Schmidt-Roach, S., Duarte, C. M., Hauser, C. A. E., & Aranda, M.
Frontiers in Marine Science, (2020)
Anthropogenic disturbances have led to the degradation of coral reef systems globally, calling for proactive and progressive local strategies to manage individual ecosystems. Although restoration strategies such as assisted evolution have recently been proposed to enhance the performance of coral reef populations in response to current and future stressors, the scalability of these concepts and implementation in habitat or ecosystem-wide management remains a major limitation for logistical and financial reasons. We propose to implement these restoration efforts into an ecotourism approach that embeds land-based coral gardening efforts as architectural landscape elements to enhance and beautify coastal development sites, providing additional value and rationale for ecotourism stakeholders to invest. Our approach extends and complements existing concepts integrating coral reef restoration in ecotourism projects by creating a participatory platform that can be experienced by the public, while effectively integrating numerous restoration techniques, and providing opportunities for long-term restoration and monitoring studies.
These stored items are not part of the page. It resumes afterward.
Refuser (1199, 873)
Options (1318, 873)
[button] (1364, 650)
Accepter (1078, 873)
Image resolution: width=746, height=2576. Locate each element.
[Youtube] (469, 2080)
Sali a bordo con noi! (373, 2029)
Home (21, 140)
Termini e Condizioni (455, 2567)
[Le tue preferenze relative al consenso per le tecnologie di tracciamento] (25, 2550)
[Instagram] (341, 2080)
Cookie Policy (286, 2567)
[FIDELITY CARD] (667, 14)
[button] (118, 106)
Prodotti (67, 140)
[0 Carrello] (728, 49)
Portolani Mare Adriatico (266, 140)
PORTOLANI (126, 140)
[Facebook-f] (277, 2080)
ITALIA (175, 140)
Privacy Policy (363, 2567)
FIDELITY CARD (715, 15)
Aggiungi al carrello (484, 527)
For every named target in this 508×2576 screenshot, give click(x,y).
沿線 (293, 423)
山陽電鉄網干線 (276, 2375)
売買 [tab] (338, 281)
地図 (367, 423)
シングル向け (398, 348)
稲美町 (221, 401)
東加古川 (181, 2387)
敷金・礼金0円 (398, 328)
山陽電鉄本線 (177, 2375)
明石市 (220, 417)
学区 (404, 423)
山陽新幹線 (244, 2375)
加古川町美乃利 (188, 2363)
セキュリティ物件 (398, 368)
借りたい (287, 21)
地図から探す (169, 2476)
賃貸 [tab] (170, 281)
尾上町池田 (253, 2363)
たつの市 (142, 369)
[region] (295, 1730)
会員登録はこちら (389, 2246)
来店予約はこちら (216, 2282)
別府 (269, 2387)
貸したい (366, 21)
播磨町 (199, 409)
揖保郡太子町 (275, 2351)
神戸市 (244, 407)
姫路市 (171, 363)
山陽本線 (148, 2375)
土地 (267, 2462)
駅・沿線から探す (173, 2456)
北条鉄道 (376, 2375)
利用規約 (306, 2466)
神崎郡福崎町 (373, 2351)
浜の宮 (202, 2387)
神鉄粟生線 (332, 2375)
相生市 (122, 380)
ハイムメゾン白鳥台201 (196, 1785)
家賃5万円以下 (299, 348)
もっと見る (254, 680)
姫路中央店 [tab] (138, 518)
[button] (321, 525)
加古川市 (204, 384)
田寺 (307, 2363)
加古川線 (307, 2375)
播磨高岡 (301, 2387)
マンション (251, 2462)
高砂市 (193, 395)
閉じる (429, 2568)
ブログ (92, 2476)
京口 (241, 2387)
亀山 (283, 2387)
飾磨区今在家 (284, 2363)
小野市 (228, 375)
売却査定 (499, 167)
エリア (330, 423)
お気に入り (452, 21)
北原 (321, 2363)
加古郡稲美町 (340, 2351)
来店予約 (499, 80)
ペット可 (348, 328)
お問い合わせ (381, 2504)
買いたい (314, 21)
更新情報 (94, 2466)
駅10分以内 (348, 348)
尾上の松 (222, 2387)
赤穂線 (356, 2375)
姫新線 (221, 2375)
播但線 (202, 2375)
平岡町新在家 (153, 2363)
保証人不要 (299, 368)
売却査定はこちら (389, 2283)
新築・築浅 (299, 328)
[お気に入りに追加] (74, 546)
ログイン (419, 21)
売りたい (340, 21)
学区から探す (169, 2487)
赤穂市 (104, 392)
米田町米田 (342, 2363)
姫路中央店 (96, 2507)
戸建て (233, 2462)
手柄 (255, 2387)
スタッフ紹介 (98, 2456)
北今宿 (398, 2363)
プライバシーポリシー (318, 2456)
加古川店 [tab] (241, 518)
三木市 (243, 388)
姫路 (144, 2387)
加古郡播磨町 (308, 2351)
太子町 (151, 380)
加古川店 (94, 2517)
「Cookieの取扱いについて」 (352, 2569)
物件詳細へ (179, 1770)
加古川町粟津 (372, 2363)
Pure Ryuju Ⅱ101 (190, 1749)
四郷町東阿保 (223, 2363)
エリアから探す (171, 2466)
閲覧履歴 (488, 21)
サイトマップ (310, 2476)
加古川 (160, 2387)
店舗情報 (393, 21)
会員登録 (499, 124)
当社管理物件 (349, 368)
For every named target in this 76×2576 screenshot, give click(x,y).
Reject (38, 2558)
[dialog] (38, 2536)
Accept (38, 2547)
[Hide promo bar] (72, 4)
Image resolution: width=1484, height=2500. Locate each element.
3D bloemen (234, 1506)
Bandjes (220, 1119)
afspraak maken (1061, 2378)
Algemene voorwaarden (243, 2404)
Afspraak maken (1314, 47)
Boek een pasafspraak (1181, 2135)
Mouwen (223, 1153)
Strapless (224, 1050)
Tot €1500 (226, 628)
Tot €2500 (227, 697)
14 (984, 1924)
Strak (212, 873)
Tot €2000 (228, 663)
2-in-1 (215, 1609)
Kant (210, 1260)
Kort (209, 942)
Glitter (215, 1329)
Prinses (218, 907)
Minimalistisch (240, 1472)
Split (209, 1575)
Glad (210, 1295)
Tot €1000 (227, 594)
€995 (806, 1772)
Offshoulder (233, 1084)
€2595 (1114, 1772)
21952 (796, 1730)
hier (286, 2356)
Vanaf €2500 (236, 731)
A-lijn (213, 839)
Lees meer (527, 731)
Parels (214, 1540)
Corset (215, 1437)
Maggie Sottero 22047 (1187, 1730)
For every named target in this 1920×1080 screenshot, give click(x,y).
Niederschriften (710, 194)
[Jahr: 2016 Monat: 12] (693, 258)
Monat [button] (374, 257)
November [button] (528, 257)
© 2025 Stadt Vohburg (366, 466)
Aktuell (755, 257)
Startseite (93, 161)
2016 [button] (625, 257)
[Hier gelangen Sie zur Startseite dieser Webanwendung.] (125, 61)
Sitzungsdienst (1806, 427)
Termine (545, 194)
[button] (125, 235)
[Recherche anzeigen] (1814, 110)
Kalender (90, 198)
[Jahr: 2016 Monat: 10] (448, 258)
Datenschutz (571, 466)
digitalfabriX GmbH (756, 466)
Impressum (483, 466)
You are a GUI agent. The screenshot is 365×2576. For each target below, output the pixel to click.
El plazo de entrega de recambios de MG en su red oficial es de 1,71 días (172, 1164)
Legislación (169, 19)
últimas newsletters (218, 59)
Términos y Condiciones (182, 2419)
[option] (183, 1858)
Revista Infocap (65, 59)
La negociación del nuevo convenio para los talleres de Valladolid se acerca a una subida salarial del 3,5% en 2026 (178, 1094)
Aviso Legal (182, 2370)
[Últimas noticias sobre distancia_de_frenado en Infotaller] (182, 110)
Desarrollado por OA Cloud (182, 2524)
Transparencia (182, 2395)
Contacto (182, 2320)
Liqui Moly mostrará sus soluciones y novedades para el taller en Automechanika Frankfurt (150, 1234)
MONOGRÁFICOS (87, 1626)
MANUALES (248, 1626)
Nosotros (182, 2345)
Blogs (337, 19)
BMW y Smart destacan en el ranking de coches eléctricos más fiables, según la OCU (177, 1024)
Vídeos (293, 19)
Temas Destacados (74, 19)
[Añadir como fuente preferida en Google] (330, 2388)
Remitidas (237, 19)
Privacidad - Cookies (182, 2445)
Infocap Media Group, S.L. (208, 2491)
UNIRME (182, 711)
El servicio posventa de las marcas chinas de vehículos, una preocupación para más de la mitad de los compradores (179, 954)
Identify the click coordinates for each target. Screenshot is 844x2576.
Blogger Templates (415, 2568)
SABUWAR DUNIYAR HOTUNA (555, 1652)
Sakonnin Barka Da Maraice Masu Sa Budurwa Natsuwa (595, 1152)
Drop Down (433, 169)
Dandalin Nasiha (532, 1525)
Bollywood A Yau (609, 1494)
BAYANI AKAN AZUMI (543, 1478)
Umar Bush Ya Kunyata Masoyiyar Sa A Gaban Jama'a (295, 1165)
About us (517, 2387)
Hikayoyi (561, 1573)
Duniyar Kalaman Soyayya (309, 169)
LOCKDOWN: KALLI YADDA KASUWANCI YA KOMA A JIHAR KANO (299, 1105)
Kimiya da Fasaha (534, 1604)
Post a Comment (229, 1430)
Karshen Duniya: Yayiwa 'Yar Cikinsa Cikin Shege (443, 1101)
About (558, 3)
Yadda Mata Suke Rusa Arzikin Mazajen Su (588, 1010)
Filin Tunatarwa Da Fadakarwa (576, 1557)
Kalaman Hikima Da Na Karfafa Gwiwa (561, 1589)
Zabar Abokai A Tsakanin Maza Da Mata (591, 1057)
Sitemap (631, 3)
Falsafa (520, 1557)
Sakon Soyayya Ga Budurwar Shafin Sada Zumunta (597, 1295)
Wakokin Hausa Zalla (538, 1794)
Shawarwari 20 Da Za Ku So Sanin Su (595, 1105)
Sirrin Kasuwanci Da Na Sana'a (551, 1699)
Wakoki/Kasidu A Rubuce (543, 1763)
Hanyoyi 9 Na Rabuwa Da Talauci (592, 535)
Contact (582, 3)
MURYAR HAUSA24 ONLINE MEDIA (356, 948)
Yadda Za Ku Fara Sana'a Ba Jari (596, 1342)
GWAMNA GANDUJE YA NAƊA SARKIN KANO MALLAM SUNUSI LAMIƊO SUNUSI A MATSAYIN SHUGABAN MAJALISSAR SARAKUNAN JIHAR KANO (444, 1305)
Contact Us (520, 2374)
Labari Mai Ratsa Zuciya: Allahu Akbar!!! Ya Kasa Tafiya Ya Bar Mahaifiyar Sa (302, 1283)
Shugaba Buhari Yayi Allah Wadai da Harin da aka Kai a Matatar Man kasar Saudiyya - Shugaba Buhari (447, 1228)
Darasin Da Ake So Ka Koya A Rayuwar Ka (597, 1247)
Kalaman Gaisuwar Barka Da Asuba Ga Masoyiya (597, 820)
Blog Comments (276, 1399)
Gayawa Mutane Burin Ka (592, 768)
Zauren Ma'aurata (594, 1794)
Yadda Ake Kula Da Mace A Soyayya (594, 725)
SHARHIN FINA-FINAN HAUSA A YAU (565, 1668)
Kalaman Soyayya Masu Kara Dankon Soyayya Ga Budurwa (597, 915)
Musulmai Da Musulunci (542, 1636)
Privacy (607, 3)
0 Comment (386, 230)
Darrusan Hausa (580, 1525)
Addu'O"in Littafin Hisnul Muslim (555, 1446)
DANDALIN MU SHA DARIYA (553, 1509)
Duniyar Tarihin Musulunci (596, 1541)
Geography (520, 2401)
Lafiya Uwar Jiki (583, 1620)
In this context, we discuss options for pre-selection of corals and systematic, large-scale monitoring of coral genotype performance targeting higher resilience to future stressors. To reduce operating costs during out-planting, we suggest to create coral seeding hubs, clusters of closely transplanted conspecifics, to quickly and efficiently restore/enhance active reproduction. We discuss our land-based coral gardening approach in the context of positive impacts beyond reef restoration. By restoring and strengthening the resilience of local populations, we believe this strategy will contribute to a net positive conservation impact, create a culture of restoration and enhance and secure blue economical investments that rely on healthy marine systems.